Collected data entries:
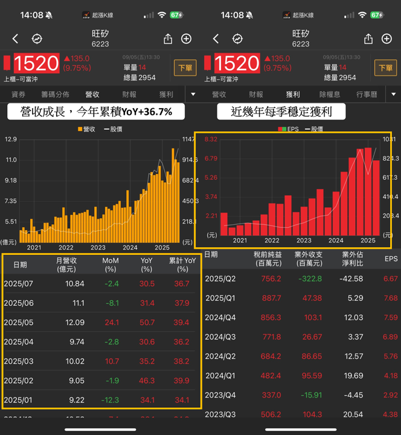
Task: Select the 獲利 tab on right screen
Action: click(x=293, y=95)
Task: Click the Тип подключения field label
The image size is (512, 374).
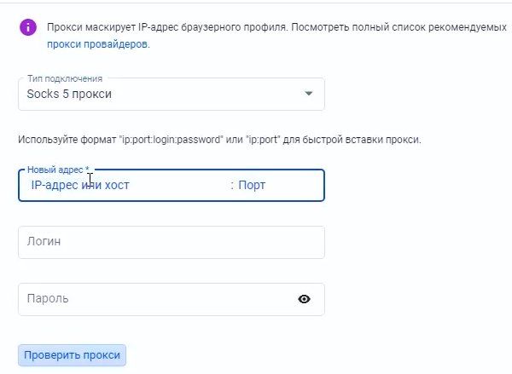Action: (x=65, y=78)
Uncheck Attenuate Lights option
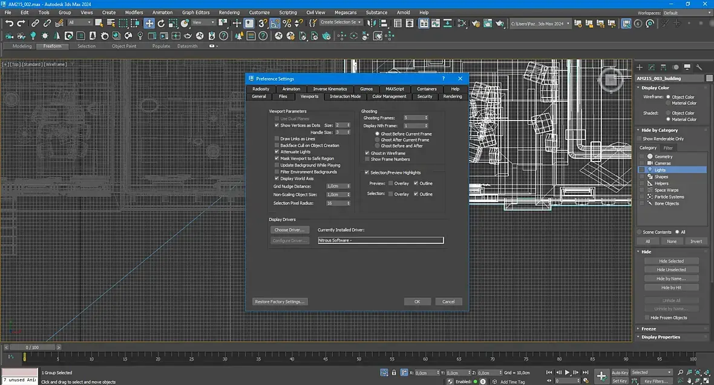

* [Task item]
Leave out every picture and copy verbatim the lines running from the line containing "Task: Click the Тип подключения field label" through the final line of the data.

* [Answer box]
Task: Click the Тип подключения field label
The image size is (512, 374).
Action: (x=65, y=78)
Uncheck Attenuate Lights option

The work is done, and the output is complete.